### [НАБОР ЗАДАНИЙ]
[1] Перечислите все, за что, согласно тексту о письме Цветаевой к Рильке, Пастернак просил извинений в своем апрельском письме к Рильке.
[2] Каким местом и какой датой помечено письмо, приведенное в тексте о письме Цветаевой к Рильке?
[3] Продолжите текст о письме Цветаевой к Рильке с того места, на котором он обрывается.

### [СТАТЬЯ]

++++++

Изменить стиль страницы

Первое же письмо Цветаевой к Рильке поражает своей раскованностью.

В нем нет и следа той робости, которая заставила Пастернака в его апрельском письме к Рильке бесконечно оговариваться, прося извинений за многословие, растянутость, возможные ошибки и отнимаемое на чтение письма время. Цветаева умеет быть любезной — по всем правилам хорошего тона — в деловых письмах. Но когда ее адресат — Рильке, она уверена, что можно оставаться собой, не опасаясь неверных толкований; можно сразу, без разбега и оглядки, говорить о насущном.

«Сен-Жиль-сюр-Ви,

9 мая 1926

Райнер Мария Рильке!

Смею ли я назвать Вас так? Ведь Вы — воплощение поэзии — должны знать, что уже само Ваше имя — стихотворение. Райнер Мария — это звучит по-церковному — по-детски — по-рыцарски. Ваше имя не рифмуется с современностью, оно — из прошлого или будущего — издалека. Ваше имя хотело, чтобы Вы его выбрали. (Мы сами выбираем наши имена, случившееся — всегда лишь следствие.)

Ваше крещение было прологом к Вам всему, и священник, крестивший Вас, воистину не ведал, что творил.

Вы не самый мой любимый поэт (“самый любимый” — степень), Вы — явление природы, которое не может быть моим и которое не любят, а ощущают всем существом, или (еще не все!) Вы — воплощенная пятая стихия: сама поэзия, или (еще не все) Вы — то, из чего рождается поэзия и что больше ее самой — Вас.

Речь идет не о человеке-Рильке (человек — то, на что мы осуждены!), — а о духе-Рильке, который еще больше поэта и который, собственно, и называется для меня Рильке — Рильке из послезавтра.

Вы должны взглянуть на себя моими глазами: охватить себя их охватом, когда я смотрю на Вас, охватить себя — во всю даль и ширь.

Что после вас остается делать поэту? Можно преодолеть мастера (например, Гёте), но преодолеть Вас — означает (означало бы) преодолеть поэзию. Поэт — тот, кто преодолевает (должен преодолеть) жизнь.

++++++

### [ПРИЛОЖЕННЫЙ ЛИСТИНГ]
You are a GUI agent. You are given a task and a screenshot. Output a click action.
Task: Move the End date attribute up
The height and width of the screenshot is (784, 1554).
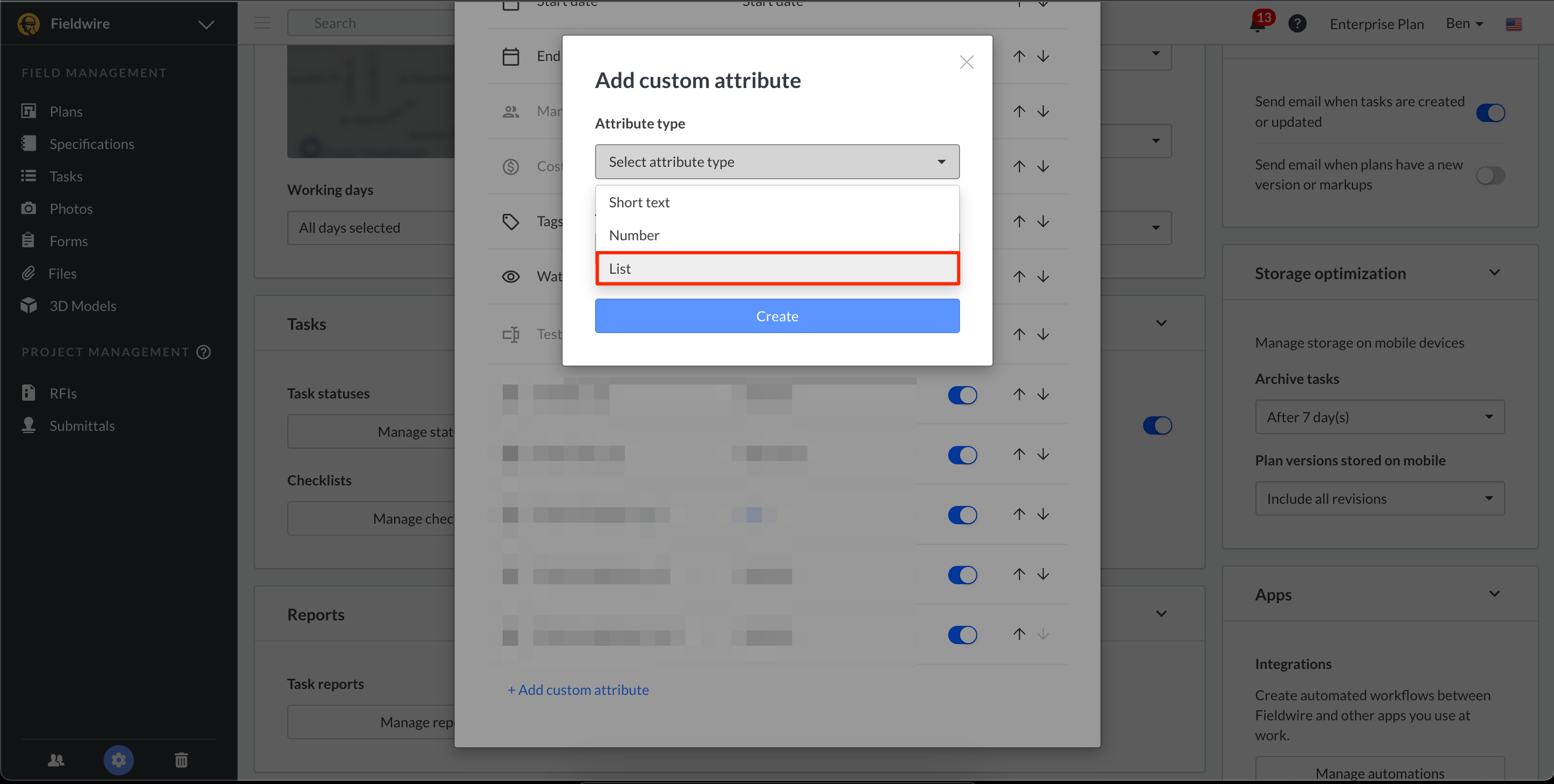[1019, 57]
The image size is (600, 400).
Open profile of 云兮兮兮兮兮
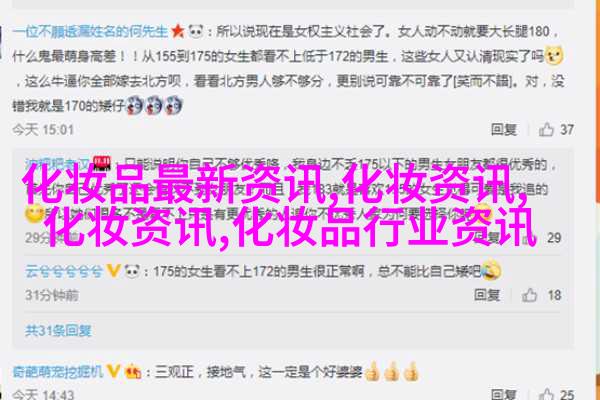point(64,271)
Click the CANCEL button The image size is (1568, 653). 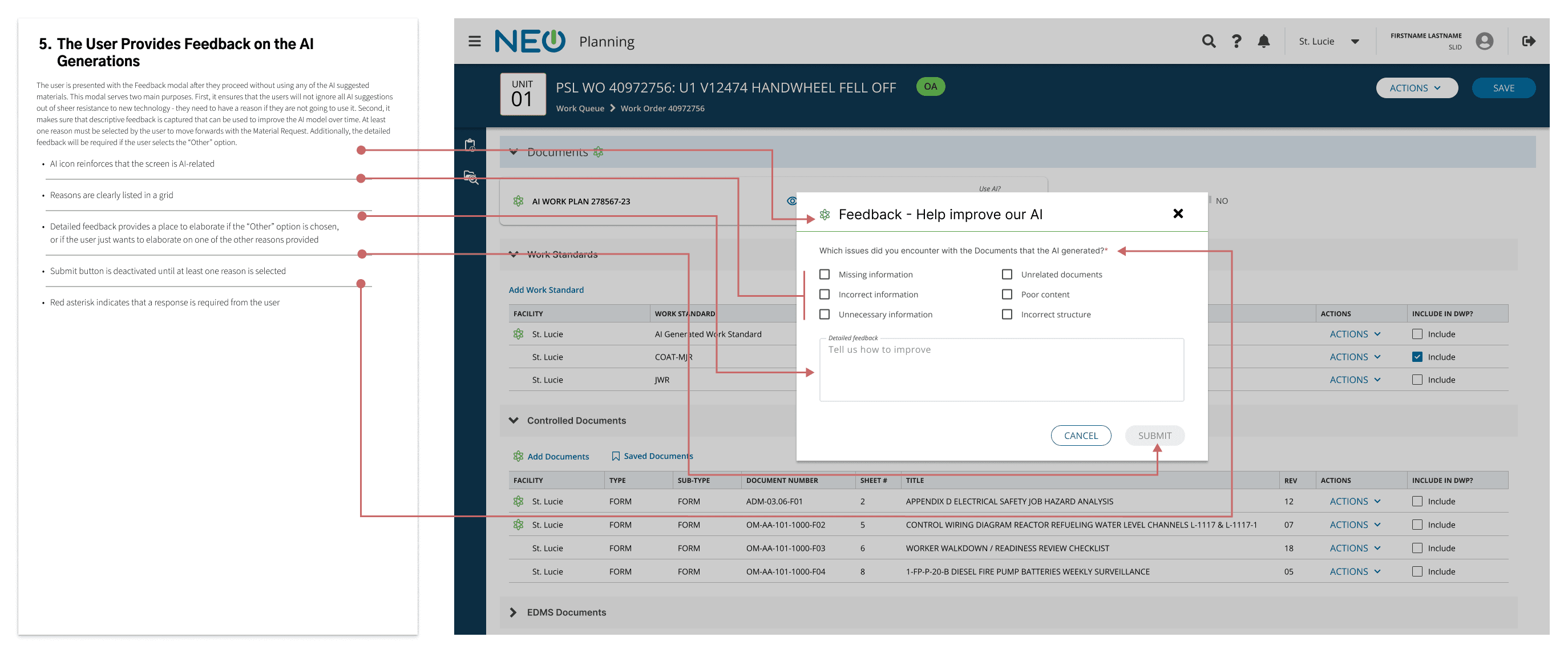(1081, 436)

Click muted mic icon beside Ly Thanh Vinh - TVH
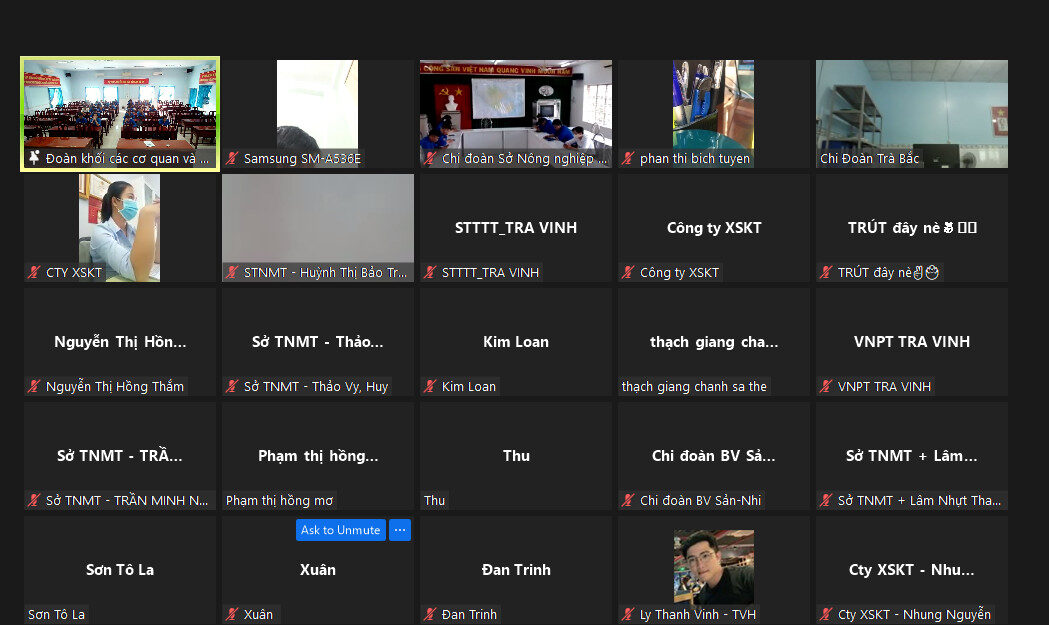628,614
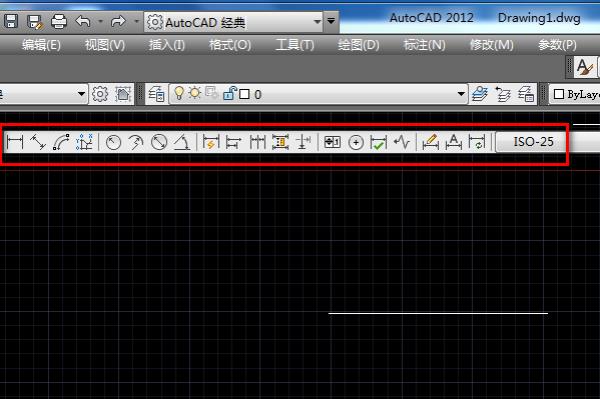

++++++

### [ОТВЕТЫ ПО ЗАДАНИЯМ]
[1] Многословие, растянутость, возможные ошибки, отнимаемое на чтение письма время.

[2] Сен-Жиль-сюр-Ви, 9 мая 1926 года.

[3]
Вы — неодолимая задача для будущих поэтов. Поэт, что придет после Вас, должен быть Вами, т. е. Вы должны еще раз родиться.

Вы возвращаете словам их изначальный смысл, вещам же — их изначальное название (и ценность)…»

Она написала затем немного о себе — о переезде из России в Прагу и из Праги в Париж. Написала о Пастернаке — как о первом поэте России («об этом знаю я и еще несколько человек, остальным придется подождать до его смерти»).

Шла уже четвертая страница письма. Она продолжала:

«Я жду Ваших книг, как грозы, которая — хочу или нет — разразится. Совсем как операция сердца (не метафора!), каждое (твое!) стихотворение врезается в сердце и режет его по-своему — хочу или нет. Не хотеть! Ничего!

Знаешь ли, почему говорю тебе Ты и люблю тебя и — и — и — Потому что ты — сила. Самое редкое.

Ты можешь не отвечать мне, я знаю, что такое время, что такое стихотворение. Знаю также, что такое письмо. Вот.

В кантоне Во, в Лозанне я была десятилетней девочкой (1903) и многое помню из того времени. Помню взрослую негритянку в пансионе, которая должна была учиться французскому, она ничему не училась и ела фиалки. Это — самое яркое воспоминание. Голубые губы — у негров они не красные — и голубые фиалки. Голубое Женевское озеро — уже потом.

Чего я от тебя хочу, Райнер? Всего. Ничего. Чтобы ты разрешил мне каждый миг моей жизни подымать на тебя взгляд — как на гору, которая меня охраняет (словно каменный ангел-хранитель!).

Пока я тебя не знала, я могла и так, теперь, когда я знаю тебя, — мне нужно разрешение.

Ибо душа моя хорошо воспитана. <…>

Я читала твое письмо на берегу океана, океан читал со мною, мы оба читали. Тебя не смущает, что он читал его тоже? Других не будет, я слишком ревнива (к тебе — ревностна).

10 мая 1926

Хотите знать, как сегодня (10-го) я получила Ваши книги? Дети еще спали (7 утра), я внезапно вскочила и подошла к двери. И в тот же миг — рука моя лежала уже на дверной ручке — постучал — прямо в мою руку — почтальон. Мне оставалось лишь завершить движение и, открыв дверь, все той же, еще хранившей стук рукой, принять Ваши книги. Я их еще не открывала, иначе это письмо не уйдет сегодня — а оно должно лететь…»

Цветаевскую манеру стремительно сокращать дистанцию в письме, даже если оно обращено к малознакомому человеку, мы уже знаем. Благоговение перед Рильке ничего не изменило. И когда внезапно с ее пера соскальзывает непреднамеренное «ты», она оставляет его, делая лишь мимолетную оговорку.

Она убеждена: сильные смотрят с улыбкой на переступающих границы — оборонительные тревоги им неведомы.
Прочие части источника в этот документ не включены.